| TASK ITEM |
Your output should be the lines below from the one holding "Viewport: 644px width, 362px" through the one holding "You are a computer-use", transcribed exactly, with no pictures.

Entries taken from a collection
++++++++++

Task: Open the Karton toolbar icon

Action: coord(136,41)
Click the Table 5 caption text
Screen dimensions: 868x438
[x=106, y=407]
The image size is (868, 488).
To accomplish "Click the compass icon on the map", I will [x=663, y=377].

++++++++++

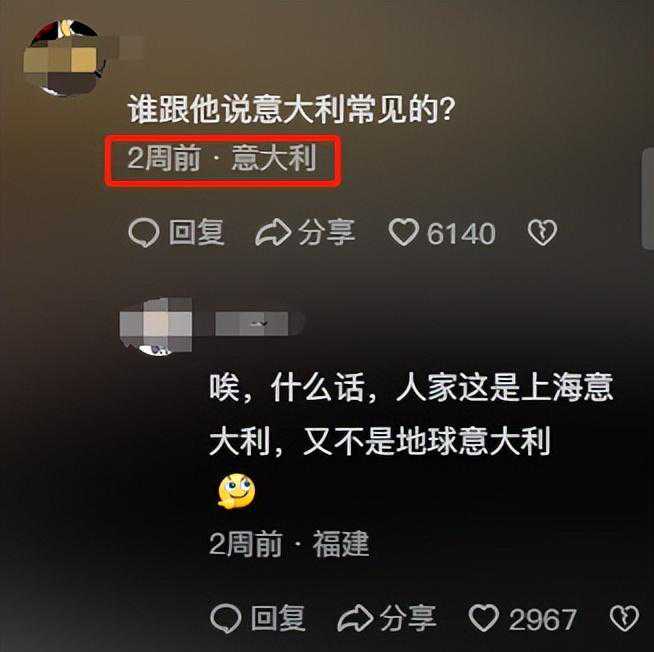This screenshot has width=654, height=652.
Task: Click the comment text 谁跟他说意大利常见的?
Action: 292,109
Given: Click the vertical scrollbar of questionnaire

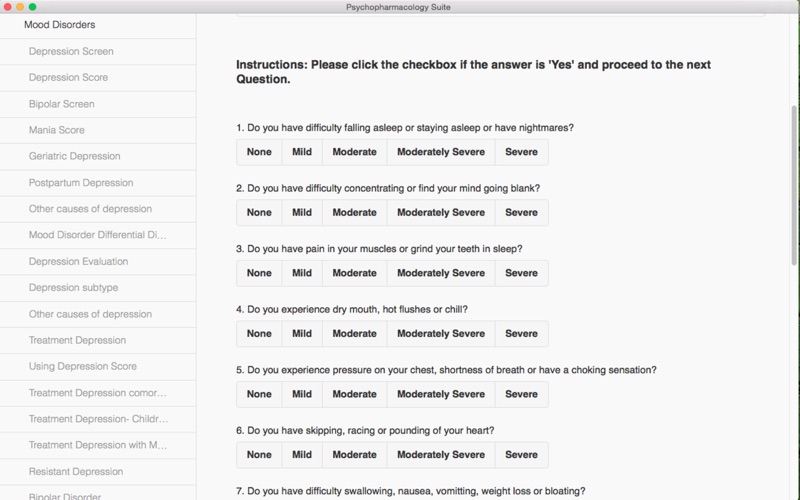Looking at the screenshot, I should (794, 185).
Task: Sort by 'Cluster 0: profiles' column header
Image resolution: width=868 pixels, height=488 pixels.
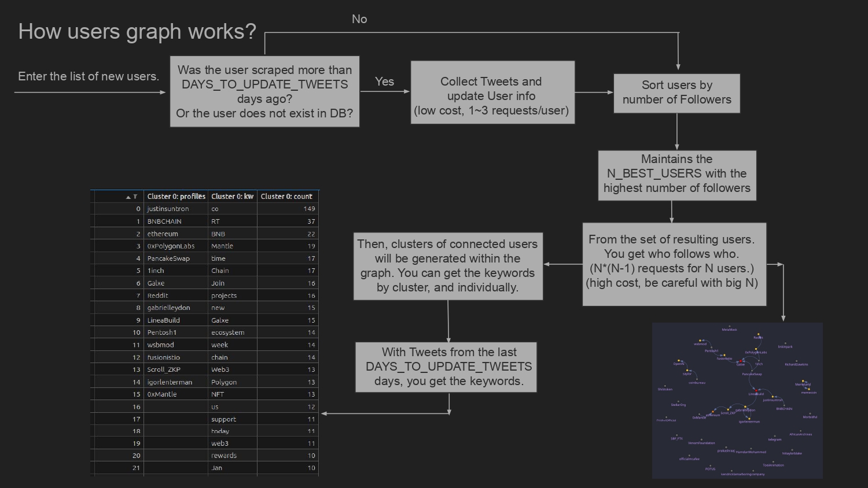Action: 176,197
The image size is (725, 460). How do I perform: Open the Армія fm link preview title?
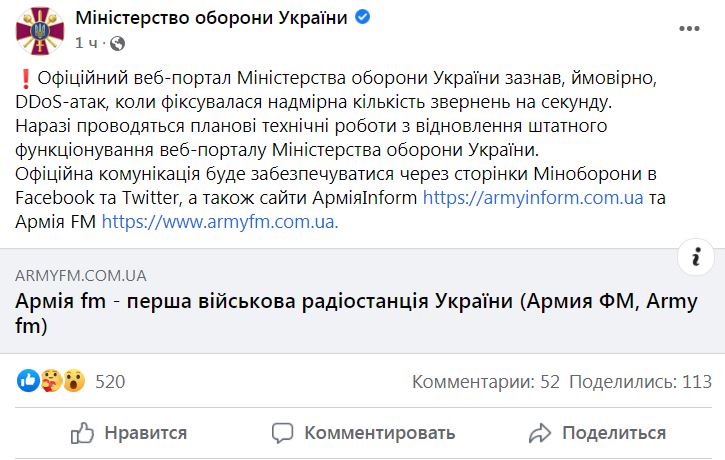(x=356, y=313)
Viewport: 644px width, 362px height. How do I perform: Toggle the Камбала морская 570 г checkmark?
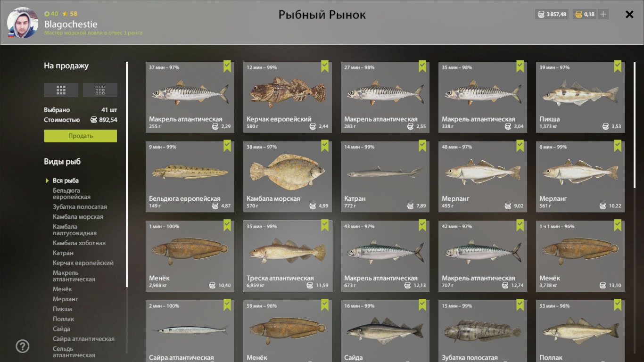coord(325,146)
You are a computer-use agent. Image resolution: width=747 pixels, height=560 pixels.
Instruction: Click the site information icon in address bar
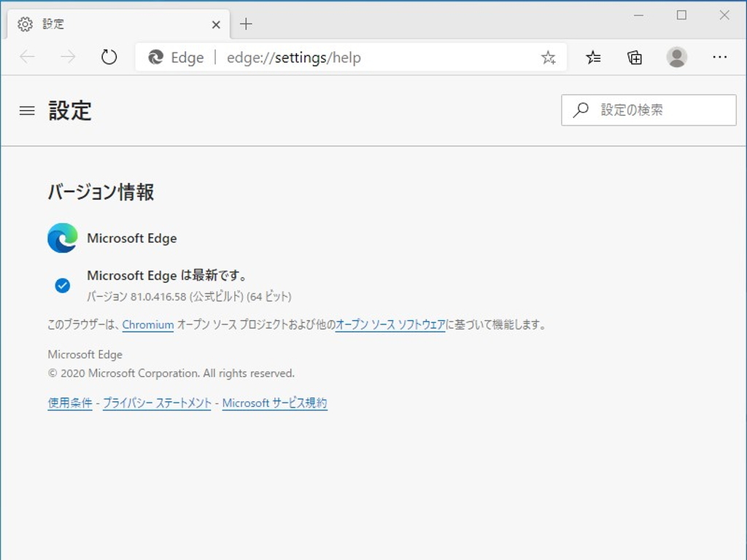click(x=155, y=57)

++++++++++

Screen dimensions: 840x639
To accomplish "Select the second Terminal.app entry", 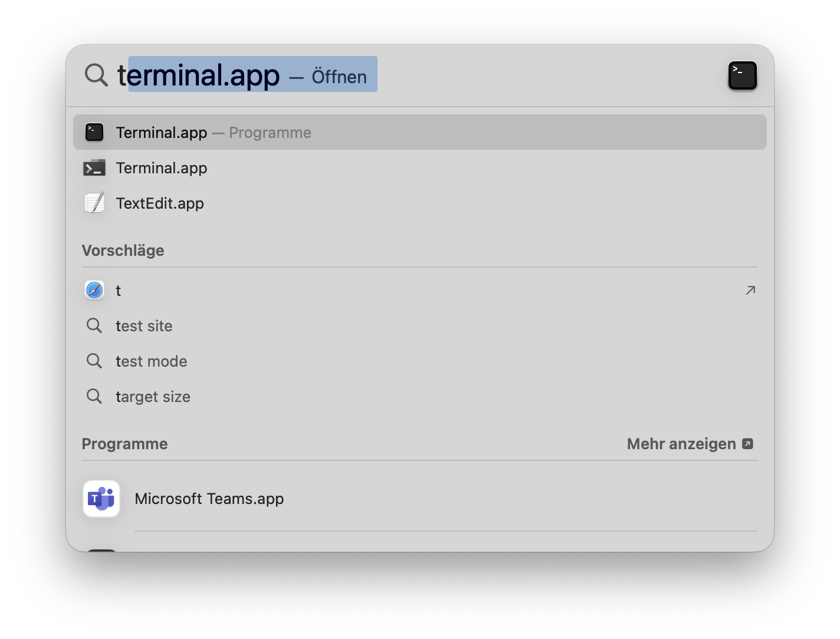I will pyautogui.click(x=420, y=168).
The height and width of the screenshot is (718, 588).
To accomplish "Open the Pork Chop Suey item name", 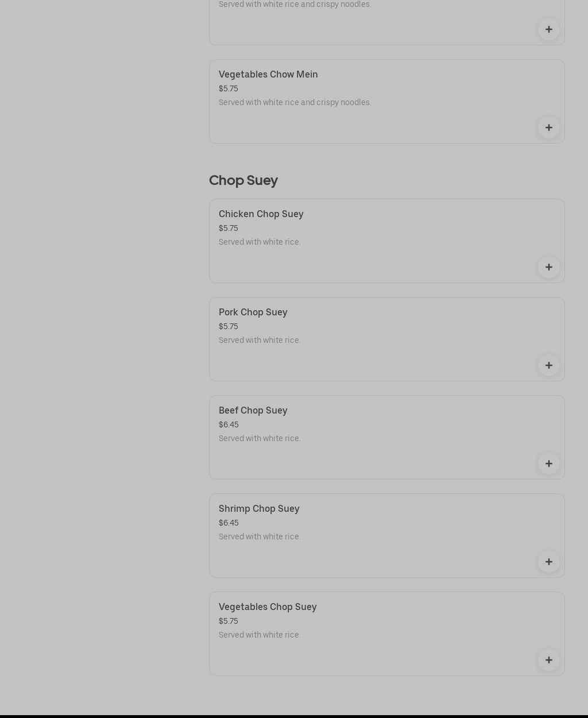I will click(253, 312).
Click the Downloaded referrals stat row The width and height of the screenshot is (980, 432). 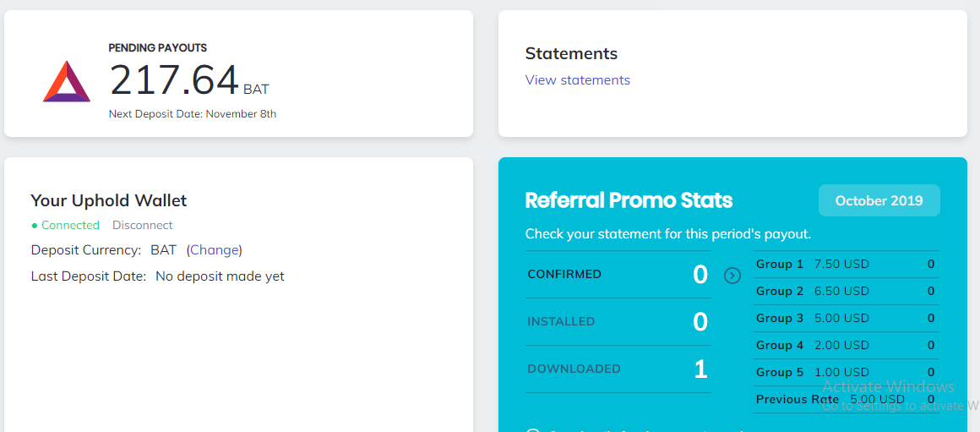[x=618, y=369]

++++++++++

| SOLUTION FOR THIS TASK |
Viewport: 644px width, 362px height. How do I perform: Toggle the Камбала морская 570 г checkmark?
coord(325,146)
You are a computer-use agent. Image resolution: width=747 pixels, height=560 pixels.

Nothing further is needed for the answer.